Least Squares Trendline and Correlation

Introduction

In the real world, we often gather data that looks like it would be well fit by a certain function or model, but not perfectly. For example, you might have data that looks like it's well fit by a line, but it's a bit scattered. In order to find the line that best fits the data, we need to figure out the correct slope and y-intercept, but it's not always easy to tell what the best line will be...the "least squares" method helps us find this!

LEAST SQUARES LINE

In order to find the best line, we want to minimize the distance of the data points to the line that we select. The most common way to do this is the "least squares" method, where we minimize the square of the distance of the points to the line. This method is illustrated in the diagram below, where we minimize the area of the yellow boxes.

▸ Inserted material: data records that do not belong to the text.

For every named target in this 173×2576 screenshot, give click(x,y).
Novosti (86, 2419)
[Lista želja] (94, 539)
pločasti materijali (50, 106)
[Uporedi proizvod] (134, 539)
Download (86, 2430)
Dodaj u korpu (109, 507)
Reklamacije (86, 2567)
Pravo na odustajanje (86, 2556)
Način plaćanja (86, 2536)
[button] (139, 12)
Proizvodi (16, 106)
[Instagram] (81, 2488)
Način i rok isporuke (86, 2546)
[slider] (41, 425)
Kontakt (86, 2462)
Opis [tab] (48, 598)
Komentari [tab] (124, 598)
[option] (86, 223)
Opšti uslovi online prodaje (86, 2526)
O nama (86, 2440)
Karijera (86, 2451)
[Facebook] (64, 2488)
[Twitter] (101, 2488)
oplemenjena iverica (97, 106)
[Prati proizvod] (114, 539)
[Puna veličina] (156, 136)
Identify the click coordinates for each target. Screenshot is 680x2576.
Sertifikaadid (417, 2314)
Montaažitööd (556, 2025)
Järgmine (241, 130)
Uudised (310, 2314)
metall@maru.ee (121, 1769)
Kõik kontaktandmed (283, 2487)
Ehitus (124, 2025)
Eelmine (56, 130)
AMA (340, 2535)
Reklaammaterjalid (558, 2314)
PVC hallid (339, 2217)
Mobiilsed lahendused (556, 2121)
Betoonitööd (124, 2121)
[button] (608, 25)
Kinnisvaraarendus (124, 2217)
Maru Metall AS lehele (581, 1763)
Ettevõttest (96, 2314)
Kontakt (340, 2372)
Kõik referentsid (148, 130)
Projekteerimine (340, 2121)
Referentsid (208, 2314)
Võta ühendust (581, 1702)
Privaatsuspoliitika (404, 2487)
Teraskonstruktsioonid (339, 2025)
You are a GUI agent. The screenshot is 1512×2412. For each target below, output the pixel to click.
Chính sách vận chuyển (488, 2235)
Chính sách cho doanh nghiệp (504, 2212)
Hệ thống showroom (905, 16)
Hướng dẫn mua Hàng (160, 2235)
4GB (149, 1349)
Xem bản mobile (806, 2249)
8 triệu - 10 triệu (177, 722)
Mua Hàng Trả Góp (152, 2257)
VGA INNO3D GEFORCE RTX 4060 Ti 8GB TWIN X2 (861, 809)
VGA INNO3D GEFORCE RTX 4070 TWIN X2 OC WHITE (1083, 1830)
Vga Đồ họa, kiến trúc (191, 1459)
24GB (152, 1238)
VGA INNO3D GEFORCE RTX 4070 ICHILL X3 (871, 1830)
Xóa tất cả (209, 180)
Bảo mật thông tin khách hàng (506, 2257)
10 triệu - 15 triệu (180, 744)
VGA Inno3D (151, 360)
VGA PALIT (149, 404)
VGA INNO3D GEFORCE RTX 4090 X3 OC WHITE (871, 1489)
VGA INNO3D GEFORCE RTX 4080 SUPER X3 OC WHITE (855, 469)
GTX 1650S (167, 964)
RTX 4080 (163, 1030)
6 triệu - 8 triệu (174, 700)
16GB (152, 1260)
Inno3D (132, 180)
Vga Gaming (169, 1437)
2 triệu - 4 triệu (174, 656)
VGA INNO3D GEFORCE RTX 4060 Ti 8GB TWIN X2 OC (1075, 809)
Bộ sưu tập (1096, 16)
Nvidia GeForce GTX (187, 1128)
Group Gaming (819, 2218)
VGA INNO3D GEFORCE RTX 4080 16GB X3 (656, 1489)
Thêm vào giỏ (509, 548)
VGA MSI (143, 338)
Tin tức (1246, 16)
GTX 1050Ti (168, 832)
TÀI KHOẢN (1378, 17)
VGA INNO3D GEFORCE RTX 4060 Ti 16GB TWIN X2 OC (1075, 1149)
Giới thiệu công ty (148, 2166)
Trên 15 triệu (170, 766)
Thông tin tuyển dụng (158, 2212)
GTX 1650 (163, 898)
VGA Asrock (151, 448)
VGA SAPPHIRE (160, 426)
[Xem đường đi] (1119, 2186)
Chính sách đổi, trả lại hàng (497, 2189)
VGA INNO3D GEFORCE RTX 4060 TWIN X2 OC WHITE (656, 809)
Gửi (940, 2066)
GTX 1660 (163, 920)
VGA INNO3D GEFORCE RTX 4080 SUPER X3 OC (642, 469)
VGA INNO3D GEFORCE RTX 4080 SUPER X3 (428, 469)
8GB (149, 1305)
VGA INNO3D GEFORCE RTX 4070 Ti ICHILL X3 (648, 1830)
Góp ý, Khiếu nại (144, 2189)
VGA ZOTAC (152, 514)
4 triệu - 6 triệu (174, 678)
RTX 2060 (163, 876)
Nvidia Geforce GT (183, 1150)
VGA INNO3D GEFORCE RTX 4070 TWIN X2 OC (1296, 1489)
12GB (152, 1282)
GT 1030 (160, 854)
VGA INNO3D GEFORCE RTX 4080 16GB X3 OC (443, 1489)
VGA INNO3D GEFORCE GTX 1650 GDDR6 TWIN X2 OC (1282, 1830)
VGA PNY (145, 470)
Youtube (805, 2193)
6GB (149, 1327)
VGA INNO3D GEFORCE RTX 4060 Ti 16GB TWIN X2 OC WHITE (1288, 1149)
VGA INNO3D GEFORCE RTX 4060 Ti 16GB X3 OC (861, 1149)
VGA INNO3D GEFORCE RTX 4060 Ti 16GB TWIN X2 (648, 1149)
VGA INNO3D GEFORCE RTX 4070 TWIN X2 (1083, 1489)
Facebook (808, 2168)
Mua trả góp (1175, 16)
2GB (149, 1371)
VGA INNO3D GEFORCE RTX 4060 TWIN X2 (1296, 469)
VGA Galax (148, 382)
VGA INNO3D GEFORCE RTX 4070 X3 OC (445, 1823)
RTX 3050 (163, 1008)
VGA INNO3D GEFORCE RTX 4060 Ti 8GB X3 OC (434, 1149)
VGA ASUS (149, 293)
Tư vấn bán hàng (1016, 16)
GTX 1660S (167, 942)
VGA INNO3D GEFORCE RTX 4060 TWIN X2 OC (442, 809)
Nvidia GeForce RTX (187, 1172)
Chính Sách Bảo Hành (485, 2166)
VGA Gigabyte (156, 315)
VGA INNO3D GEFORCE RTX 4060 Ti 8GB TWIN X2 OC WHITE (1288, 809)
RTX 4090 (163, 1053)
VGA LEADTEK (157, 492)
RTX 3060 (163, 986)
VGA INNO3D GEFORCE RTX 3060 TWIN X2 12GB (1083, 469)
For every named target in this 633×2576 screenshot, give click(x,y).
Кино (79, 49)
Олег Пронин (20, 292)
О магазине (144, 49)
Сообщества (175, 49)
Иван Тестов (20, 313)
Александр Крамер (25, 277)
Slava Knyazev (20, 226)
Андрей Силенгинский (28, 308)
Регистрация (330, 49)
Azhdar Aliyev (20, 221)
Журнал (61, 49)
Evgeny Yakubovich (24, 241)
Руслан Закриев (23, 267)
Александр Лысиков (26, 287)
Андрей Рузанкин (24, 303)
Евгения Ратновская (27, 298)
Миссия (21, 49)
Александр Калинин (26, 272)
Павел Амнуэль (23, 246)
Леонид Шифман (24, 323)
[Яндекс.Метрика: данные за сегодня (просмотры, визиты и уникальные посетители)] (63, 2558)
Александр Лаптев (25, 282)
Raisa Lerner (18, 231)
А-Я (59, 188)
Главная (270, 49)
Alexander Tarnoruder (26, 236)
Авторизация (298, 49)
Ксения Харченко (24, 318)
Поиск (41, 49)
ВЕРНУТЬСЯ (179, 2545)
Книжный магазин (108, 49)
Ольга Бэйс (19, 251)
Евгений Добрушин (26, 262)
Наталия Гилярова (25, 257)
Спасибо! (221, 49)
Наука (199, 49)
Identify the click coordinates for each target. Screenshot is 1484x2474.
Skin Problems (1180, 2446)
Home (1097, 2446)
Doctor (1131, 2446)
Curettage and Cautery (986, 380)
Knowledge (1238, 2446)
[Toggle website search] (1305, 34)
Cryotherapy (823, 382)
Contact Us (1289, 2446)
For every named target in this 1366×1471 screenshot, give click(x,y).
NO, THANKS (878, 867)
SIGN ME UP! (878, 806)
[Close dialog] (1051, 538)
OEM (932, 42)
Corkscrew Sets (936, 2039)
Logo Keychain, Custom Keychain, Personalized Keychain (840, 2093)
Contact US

$graph of line using least squares method$

If we want to minimize the sum of the squares, the appropriate formula for the slope and y-intercept of the line of best fit becomes:

$m=\frac{n(\sum {xy})-(\sum {x})(\sum {y})}{n(\sum {x^2})-(\sum {x})^2}$ $b=\frac{(\sum {x^2})(\sum {y})-(\sum {x})(\sum {xy})}{n(\sum {x^2})-(\sum {x})^2}$

Example: Consider the three data points: (2, 10), (2, 14), (4, 20). Find the least squares line for this set of data.

Solution: First, let's find the quantities that we need to substitute into the formulas.

$n=3,\sum{x} = 9, \sum {y} = 44, \sum{xy} = 142, \sum{x^2} = 29$

At this point, we just have to plug in the values we found above into the formula for the slope and the y-intercept:

$ \begin{align} m&=\frac{n(\sum {xy})-(\sum {x})(\sum {y})}{n(\sum {x^2})-(\sum {x})^2}\\
&=\frac{3(142) - (9)(44)}{3(29) - (9)^2} \\
&=5 \end{align} $

$ \begin{align} b&=\frac{(\sum {x^2})(\sum {y})-(\sum {x})(\sum {xy})}{n(\sum {x^2})-(\sum {x})^2}\\
&=\frac{(29)(44) - (9)(142)}{3(29) - (9)^2} \\
&=-\frac{1}{3} \end{align} $

So, finally, our least squares line (ie. the line of best fit) is

$y=5x-\frac{1}{3}$

Correlation

In order to determine whether out data is well fit by a line, we define something called the coefficient of correlation, denoted r. Here's how to interpret it:

A value close to 1 means that the data is extremely well fit by a line with positive slope.
A value close to -1 means that the data is extremely well fit by a line with a negative slope.
A value close to 0 means that the data is not well fit by a line.

$r=\frac{n(\sum {xy})-(\sum {x})(\sum {y})}{\sqrt{n(\sum {x^2})-(\sum {x})^2}\cdot\sqrt{n(\sum {y^2})-(\sum {y})^2}}$

Example: Let's again consider the three data points: (2,10), (3, 14), (4, 20) that we found the least squares line for in the example above. Find the coefficient of correlation.

Solution: We first need to find the quantities that we need to substitute into the formula (all of these were already found above except the last one).

$n=3,\sum{x} = 9, \sum {y} = 44, \sum{xy} = 142, \sum{x^2} = 29, \sum{y^2} = 696$

Now, we just go ahead and substitute everything into the formula:

$r=\frac{n(\sum {xy})-(\sum {x})(\sum {y})}{\sqrt{n(\sum {x^2})-(\sum {x})^2}\cdot\sqrt{n(\sum {y^2})-(\sum {y})^2}}$
$=\frac{3(142) - (9)(44)}{\sqrt{3(29) - (9)^2}\cdot\sqrt{3(696) - (44)^2}}$
$=\frac{30}{\sqrt{6}\cdot\sqrt{152}}$
$\approx 0.9934$

Since we obtain value that is very close to 1, it appears that the data is well fit by a line with positive slope.